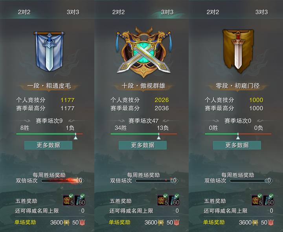
Task: Click win-loss bar marker in 34胜 panel
Action: [159, 136]
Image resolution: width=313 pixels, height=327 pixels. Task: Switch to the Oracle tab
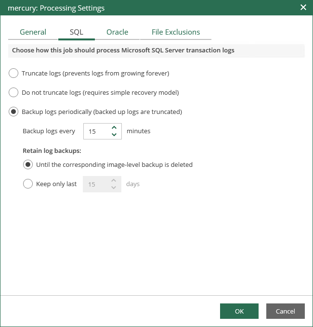(117, 32)
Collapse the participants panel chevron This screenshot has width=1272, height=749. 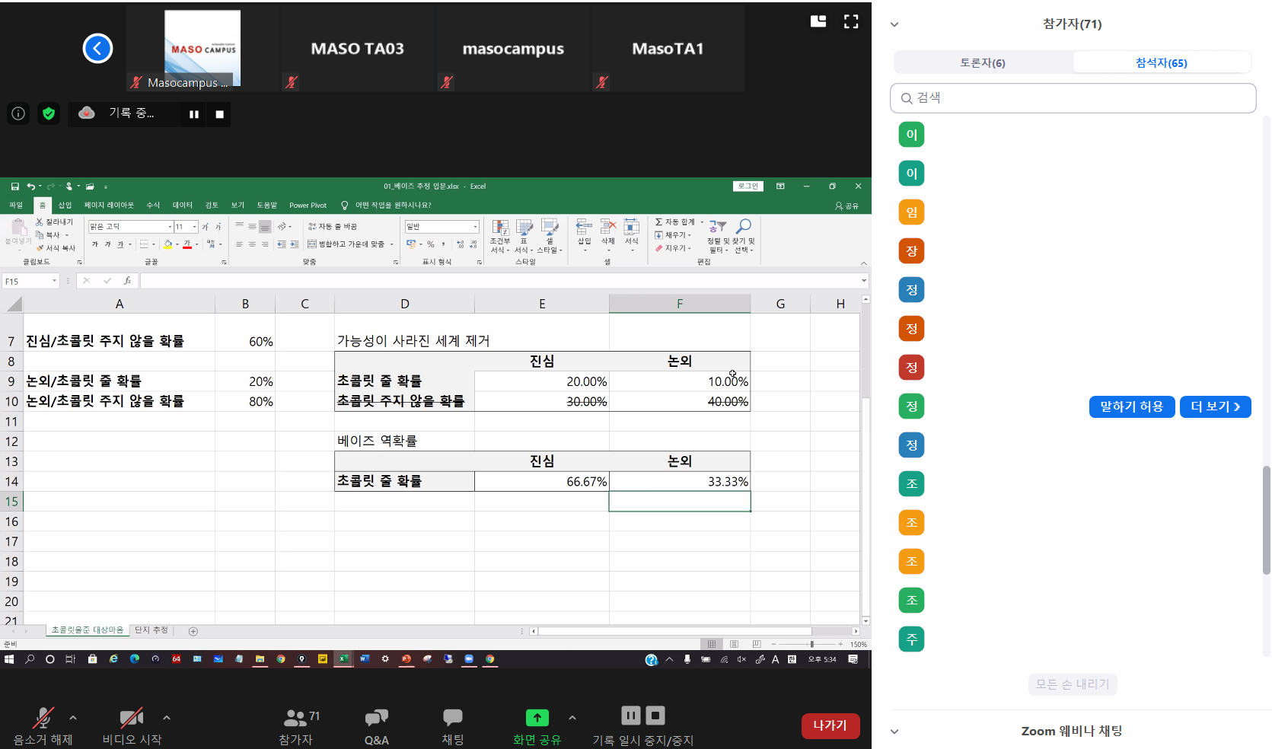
· · · ·
• _Problem details_: With pictures left out, extract the lines from the one containing "Image resolution: width=313" to the end of the material above, both included, exactly as written.

• _Task response_:
Image resolution: width=313 pixels, height=327 pixels. Task: Switch to the Oracle tab
(117, 32)
Collapse the participants panel chevron This screenshot has width=1272, height=749. 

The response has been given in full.